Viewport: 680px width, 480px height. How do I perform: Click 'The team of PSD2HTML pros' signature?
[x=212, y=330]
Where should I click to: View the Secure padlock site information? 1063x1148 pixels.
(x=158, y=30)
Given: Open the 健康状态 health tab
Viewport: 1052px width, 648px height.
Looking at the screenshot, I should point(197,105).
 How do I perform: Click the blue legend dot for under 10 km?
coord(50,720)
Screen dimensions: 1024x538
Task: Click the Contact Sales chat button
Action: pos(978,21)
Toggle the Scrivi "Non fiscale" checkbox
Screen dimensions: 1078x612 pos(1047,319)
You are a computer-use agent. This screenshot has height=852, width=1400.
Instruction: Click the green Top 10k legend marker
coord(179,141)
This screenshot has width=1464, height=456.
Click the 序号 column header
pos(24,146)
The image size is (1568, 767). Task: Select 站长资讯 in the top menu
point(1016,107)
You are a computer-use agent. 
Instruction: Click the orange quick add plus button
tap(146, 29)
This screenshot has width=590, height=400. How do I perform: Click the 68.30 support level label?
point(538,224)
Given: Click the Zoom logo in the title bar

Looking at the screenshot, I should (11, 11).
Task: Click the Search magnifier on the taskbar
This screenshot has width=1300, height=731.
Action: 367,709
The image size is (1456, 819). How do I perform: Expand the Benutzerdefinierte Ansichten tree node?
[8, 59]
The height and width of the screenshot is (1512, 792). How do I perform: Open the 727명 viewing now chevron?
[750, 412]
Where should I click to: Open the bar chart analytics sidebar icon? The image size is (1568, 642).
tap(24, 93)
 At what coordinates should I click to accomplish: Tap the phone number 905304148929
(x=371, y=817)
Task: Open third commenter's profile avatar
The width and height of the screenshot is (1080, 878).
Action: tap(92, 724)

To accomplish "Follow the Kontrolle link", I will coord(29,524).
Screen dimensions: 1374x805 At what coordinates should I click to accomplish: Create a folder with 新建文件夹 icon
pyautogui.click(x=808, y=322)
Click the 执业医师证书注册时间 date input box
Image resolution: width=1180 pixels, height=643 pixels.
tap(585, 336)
____________
» Stated problem
Copy the listing from the line containing "Task: Click the Search" down to the line containing "I will coord(29,524).", both lines included, and keep the requests unchanged. In the answers, scale every coordinate by 2.25 and round it to a whole number, with halves rounded up.

» Written response
Task: Click the Search magnifier on the taskbar
This screenshot has width=1300, height=731.
Action: 826,1595
The image size is (1456, 819). How do I perform: Expand the Benutzerdefinierte Ansichten tree node?
[18, 133]
The height and width of the screenshot is (1512, 792). How do I perform: Open the 727명 viewing now chevron?
[1688, 927]
Where should I click to: Open the bar chart analytics sidebar icon? The image size is (1568, 642).
tap(54, 209)
 At what coordinates should I click to accomplish: Tap the phone number 905304148929
(x=835, y=1838)
Task: Open third commenter's profile avatar
The width and height of the screenshot is (1080, 878).
Action: tap(207, 1629)

To accomplish "Follow the Kontrolle link", I will coord(65,1179).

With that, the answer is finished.